What the task requires: Make an exact copy of the records below, excluding images.

Extracted entries:
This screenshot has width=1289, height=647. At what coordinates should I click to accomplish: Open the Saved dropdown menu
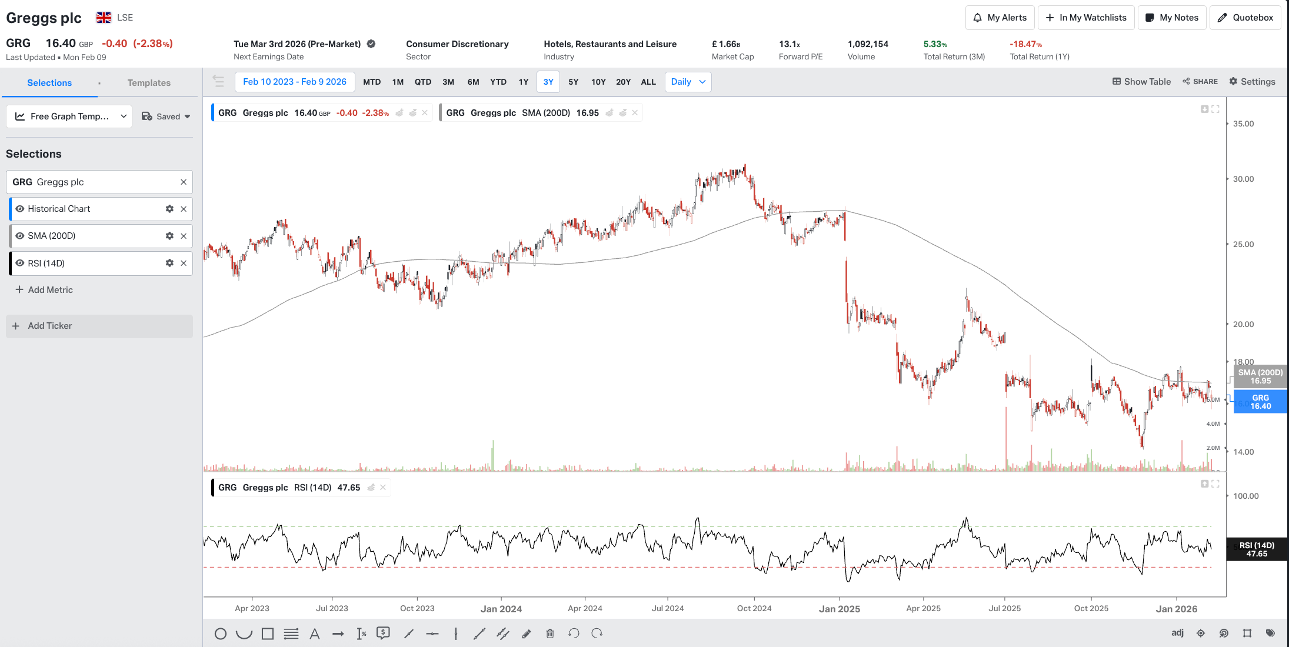[x=166, y=116]
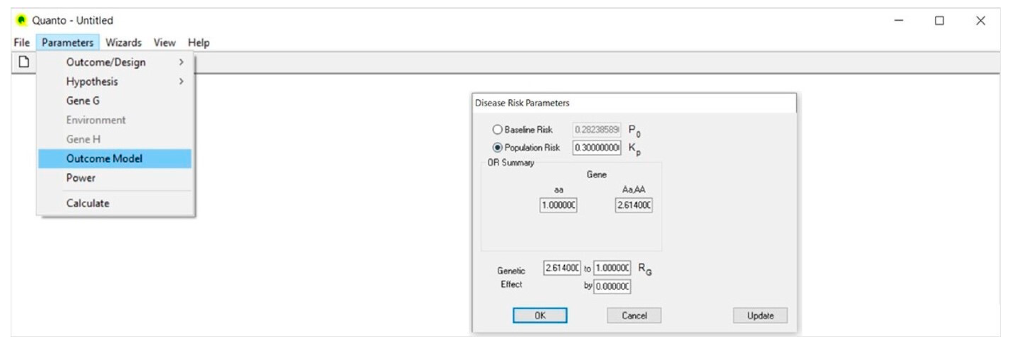Open the Wizards menu
1009x357 pixels.
pos(123,42)
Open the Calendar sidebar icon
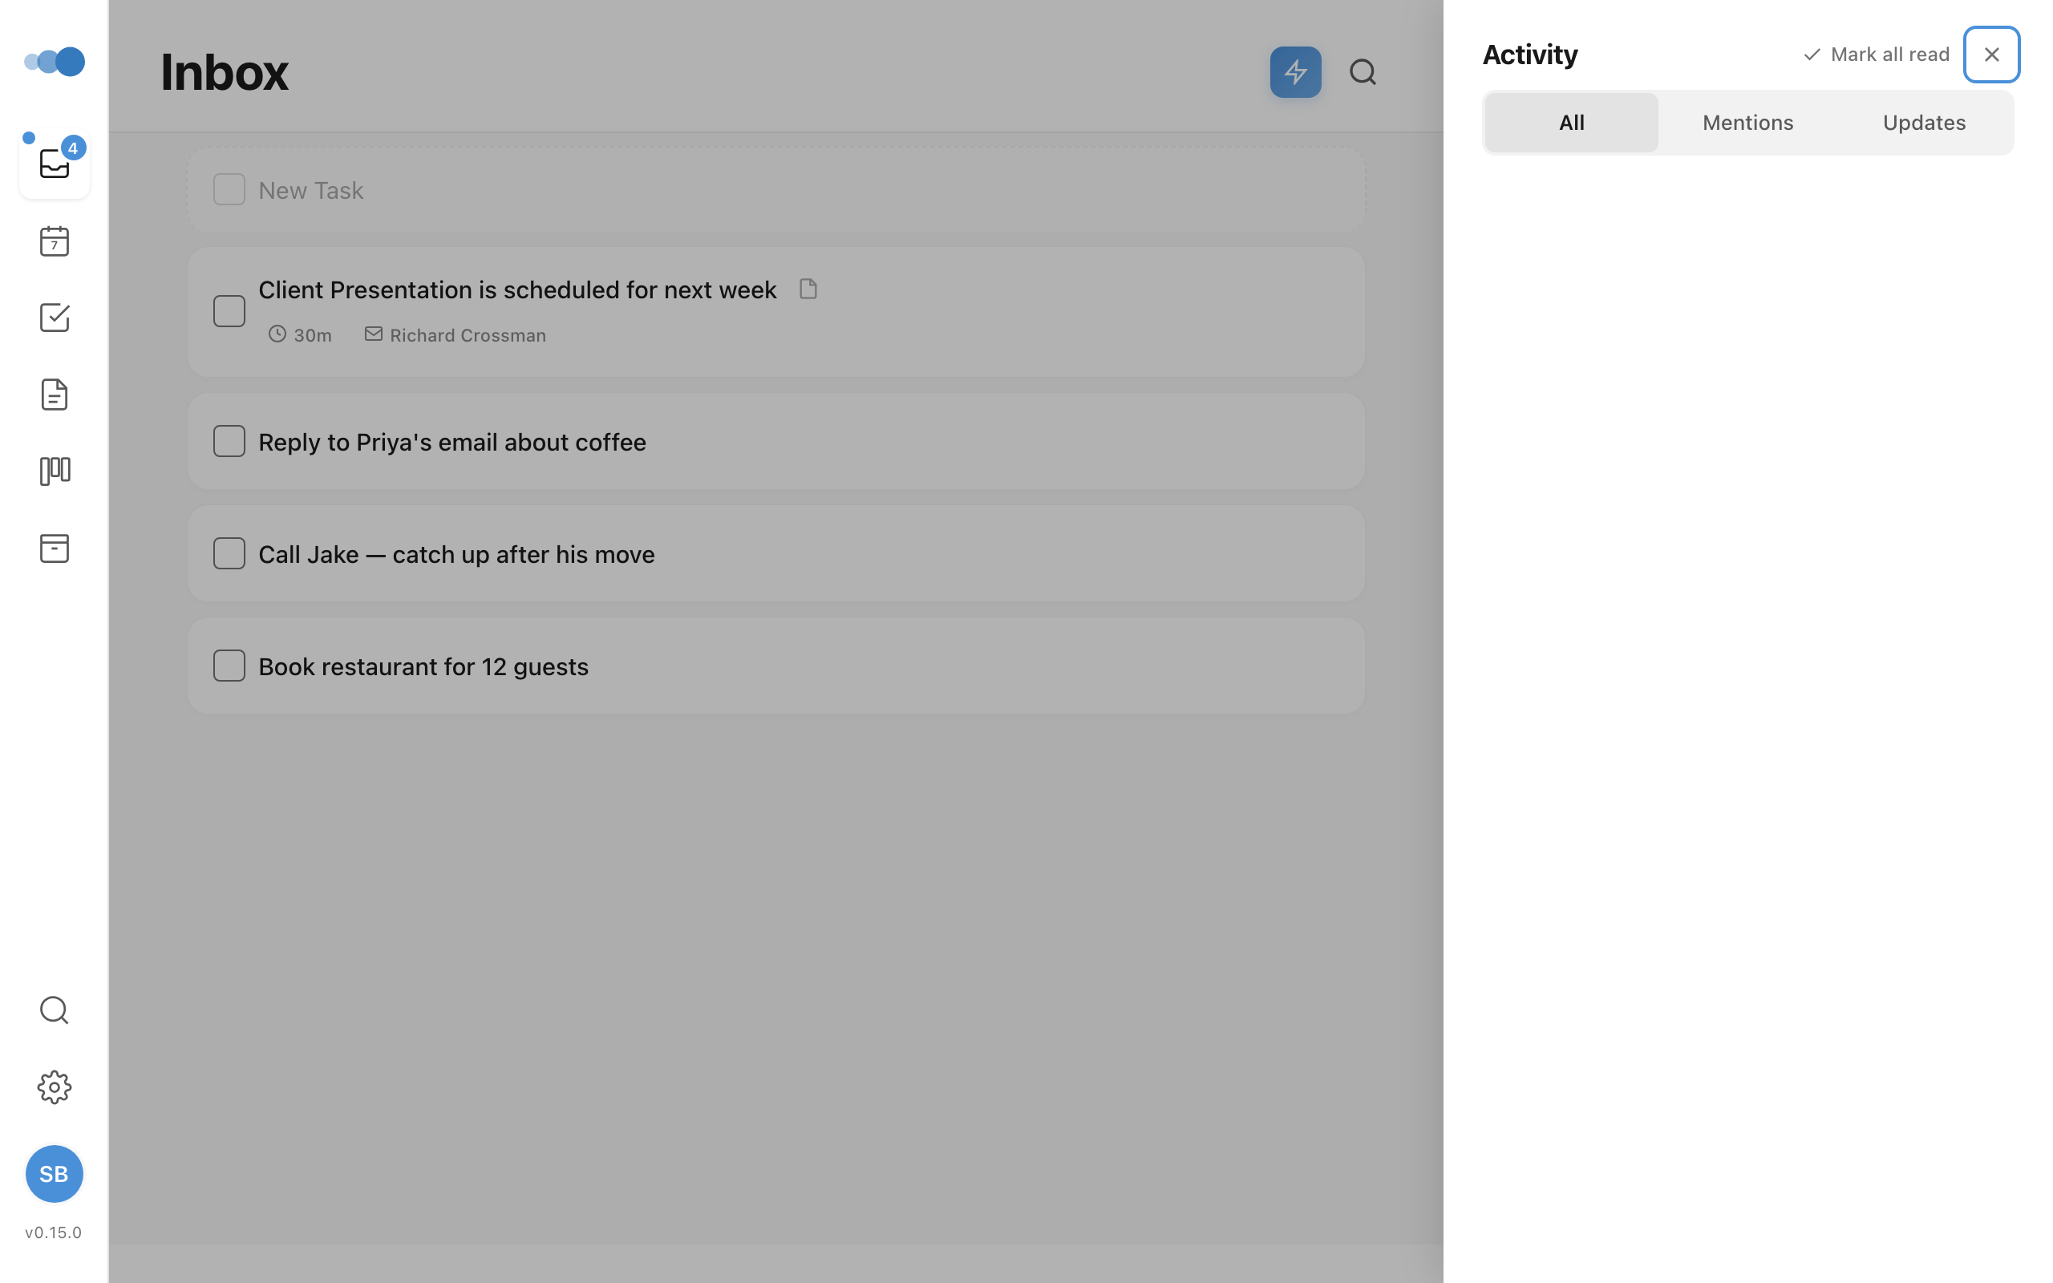Viewport: 2053px width, 1283px height. [x=53, y=242]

Answer to the problem:
This screenshot has width=1289, height=647. At what coordinates should I click to accomplish: Open the Saved dropdown menu
[x=166, y=116]
Open the Wizards menu
1009x357 pixels.
pos(123,42)
Open the Calendar sidebar icon
Viewport: 2053px width, 1283px height. [x=53, y=242]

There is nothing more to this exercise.